Review of A Place of Our Own: Six Spaces that Shaped Queer Women’s Culture by June Thomas

A Place of Our Own cover
A Place of Our Own: Six Spaces that Shaped Queer Women’s Culture
June Thomas
Seal Press, 2024, 304 pages
$30.00

Reviewed by Judith Barrington

June Thomas is a terrific journalist whose Slate Working podcast is beloved by a wide audience. This well-researched piece of lesbian history is a great contribution to the story of our times.

For those of us older queer women, June Thomas’s detailed and engaging trip into the 1970s and 1980s is something of a nostalgia trip. Where are those women’s bookstores that spread generously across the United States? Where are the bars? Where are the lesbians growing themselves and their food on lesbian land? Of the six categories described in this book, I imagine that softball and sex-toy stores might have endured the longest, although I haven’t looked for either in quite a while. The most obvious surviving category is lesbian “vacation destinations,” which have long been promoted in the mainstream by the travel industry, making big bucks from our itchy gay feet.

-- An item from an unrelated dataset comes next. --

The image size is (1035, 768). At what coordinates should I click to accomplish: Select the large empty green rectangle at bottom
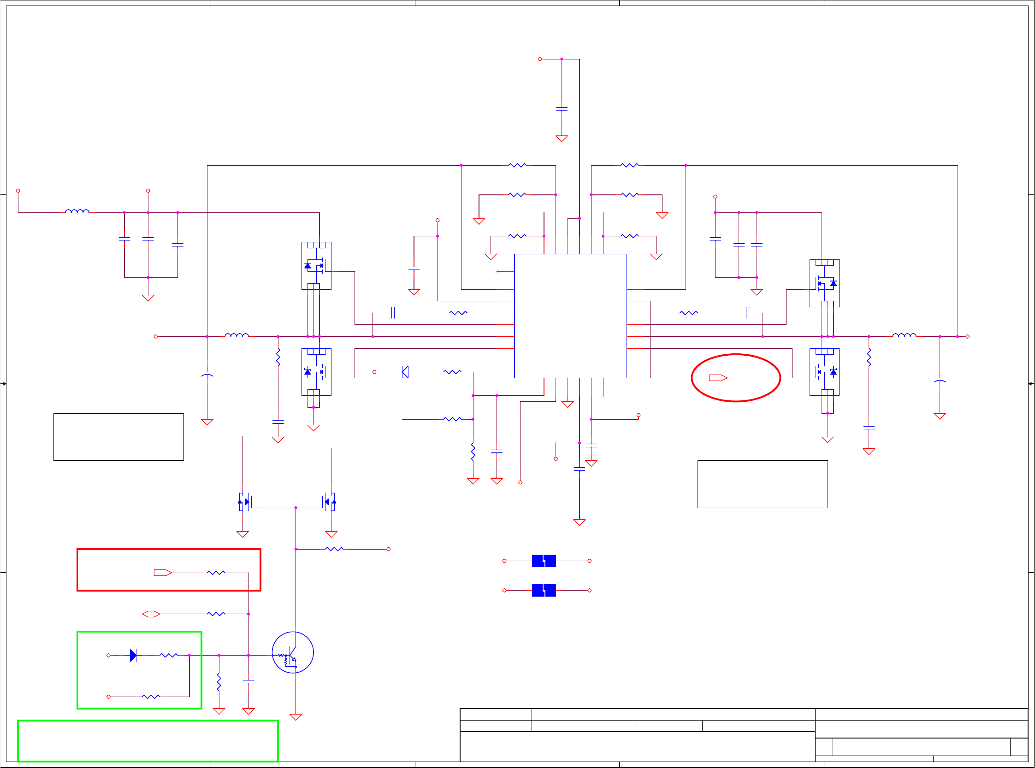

The loss of places that were vital in connecting us to our community and the social movement that grew from it can be seen as a loss. At the same time, we must weigh up the gains we made as a result of those networks. Much of the social change envisaged by second-wave feminists, often with lesbians in the forefront, has been successful.

Younger lesbians who grew up in a queer culture friendlier than its predecessor may not realize the struggles that took place before gay marriage was won; they may not know that some of us were threatened with violence, institutionalized for “treatment,” or separated from our lovers through deportation. In those days, the spaces so clearly described in Thomas’s book were places of refuge, places of friendship, and places in which to foment revolution. Even now, we cannot take for granted that our hard-won progress is securely embedded; the attacks on abortion rights and access surely speak to that. I hope that young lesbians will find our history exciting and inspiring. Lesbian spaces may be different now, but we must not forget how much we need each other in order to keep progressing.



Judith Barrington is a poet and memoirist. Her book, Virginia’s Apple: Collected Memoirs, will be published by Oregon State University Press in September 2024. Her previous memoir, Lifesaving, won the Lambda Literary Award. She is the author of five poetry collections and lives with her partner, Ruth, in Portland.